This decision was a turning point in my life – so it surprised me that until I re-read my diary entry, I remembered it wrong. The big beats – the struggle and the decision – remain essentially the same but over the years, I romanticized the fight. In my mind, it became a testament to J’s belief in me as a writer. While in essence this remains true, his willingness to bet on me didn’t come easily or with his whole-hearted support.
And in retrospect I can’t say he was wrong to have reservations. Neither of us knew that a month later, around the time the health insurance my job provided terminated, I’d discover I was pregnant and we’d pay 100% of all the ensuing medical bills. Most of the free time I envisioned after quitting my job would get eaten up with taking care of our infant son.

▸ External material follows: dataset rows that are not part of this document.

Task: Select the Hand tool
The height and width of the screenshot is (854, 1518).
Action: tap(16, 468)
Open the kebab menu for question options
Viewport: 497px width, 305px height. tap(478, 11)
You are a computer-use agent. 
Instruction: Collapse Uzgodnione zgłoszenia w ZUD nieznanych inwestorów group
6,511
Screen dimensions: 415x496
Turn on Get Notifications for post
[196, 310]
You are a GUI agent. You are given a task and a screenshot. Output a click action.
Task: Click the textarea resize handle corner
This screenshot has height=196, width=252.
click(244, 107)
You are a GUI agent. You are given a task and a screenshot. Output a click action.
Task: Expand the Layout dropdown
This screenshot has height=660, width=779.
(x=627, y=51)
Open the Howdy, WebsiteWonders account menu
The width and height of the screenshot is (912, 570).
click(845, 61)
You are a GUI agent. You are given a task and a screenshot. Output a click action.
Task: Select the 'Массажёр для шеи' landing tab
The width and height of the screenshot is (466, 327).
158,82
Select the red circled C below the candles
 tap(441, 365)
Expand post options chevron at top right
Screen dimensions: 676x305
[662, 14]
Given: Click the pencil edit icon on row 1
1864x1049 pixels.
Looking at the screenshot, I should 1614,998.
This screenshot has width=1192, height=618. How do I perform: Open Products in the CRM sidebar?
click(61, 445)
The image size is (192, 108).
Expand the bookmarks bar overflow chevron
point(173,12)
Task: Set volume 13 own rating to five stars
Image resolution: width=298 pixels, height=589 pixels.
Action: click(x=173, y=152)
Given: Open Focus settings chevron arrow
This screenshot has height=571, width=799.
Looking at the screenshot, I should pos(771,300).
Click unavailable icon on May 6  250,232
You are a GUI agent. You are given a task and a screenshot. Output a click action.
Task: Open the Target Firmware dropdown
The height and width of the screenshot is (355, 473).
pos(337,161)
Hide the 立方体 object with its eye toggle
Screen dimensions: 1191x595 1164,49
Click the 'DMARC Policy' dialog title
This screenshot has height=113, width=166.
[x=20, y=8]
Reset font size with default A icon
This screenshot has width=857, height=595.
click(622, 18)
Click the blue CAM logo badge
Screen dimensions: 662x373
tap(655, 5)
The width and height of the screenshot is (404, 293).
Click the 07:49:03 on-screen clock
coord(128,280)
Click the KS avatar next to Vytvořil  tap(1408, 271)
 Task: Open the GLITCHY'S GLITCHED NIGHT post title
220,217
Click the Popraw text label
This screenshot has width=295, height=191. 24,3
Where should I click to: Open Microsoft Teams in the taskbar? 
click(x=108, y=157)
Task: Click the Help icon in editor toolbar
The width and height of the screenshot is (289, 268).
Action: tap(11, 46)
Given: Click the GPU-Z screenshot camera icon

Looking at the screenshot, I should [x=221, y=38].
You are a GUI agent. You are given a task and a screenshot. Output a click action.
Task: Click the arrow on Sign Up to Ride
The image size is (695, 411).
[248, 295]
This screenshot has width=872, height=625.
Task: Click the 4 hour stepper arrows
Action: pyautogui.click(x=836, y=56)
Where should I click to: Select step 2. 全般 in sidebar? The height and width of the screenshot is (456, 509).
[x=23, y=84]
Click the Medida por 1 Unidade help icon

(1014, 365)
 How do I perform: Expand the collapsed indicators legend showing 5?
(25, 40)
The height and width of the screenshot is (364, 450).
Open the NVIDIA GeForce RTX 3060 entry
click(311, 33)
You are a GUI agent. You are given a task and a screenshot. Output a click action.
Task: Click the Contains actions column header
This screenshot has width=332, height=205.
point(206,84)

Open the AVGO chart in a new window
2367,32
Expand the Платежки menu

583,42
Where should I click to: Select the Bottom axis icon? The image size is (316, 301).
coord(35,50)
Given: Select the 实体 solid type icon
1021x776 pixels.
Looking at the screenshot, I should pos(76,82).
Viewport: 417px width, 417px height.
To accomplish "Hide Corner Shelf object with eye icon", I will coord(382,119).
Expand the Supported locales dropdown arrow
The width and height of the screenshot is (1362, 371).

While I did develop a successful career as a writer, it would be three years before I earned a penny writing – seven or eight years before I’d earn enough writing to support myself, let alone our growing family. If I’d kept my job, those breaks on our tuition and medical insurance would’ve come in handy, particularly since I didn’t accomplish anything much during that interval anyway.
Betty Friedan was right – work expands to fill the time available. Later in life, when I worked forty plus office hours a week co-producing a television show, I got more writing done on other projects at home than I ever had before. When my time is limited, I use it more wisely.
So, quitting my job to provide me with unlimited free time wasn’t our best decision although it was good for our relationship. It meant the world that J believed in me but I probably should’ve believed in his judgment and stayed employed.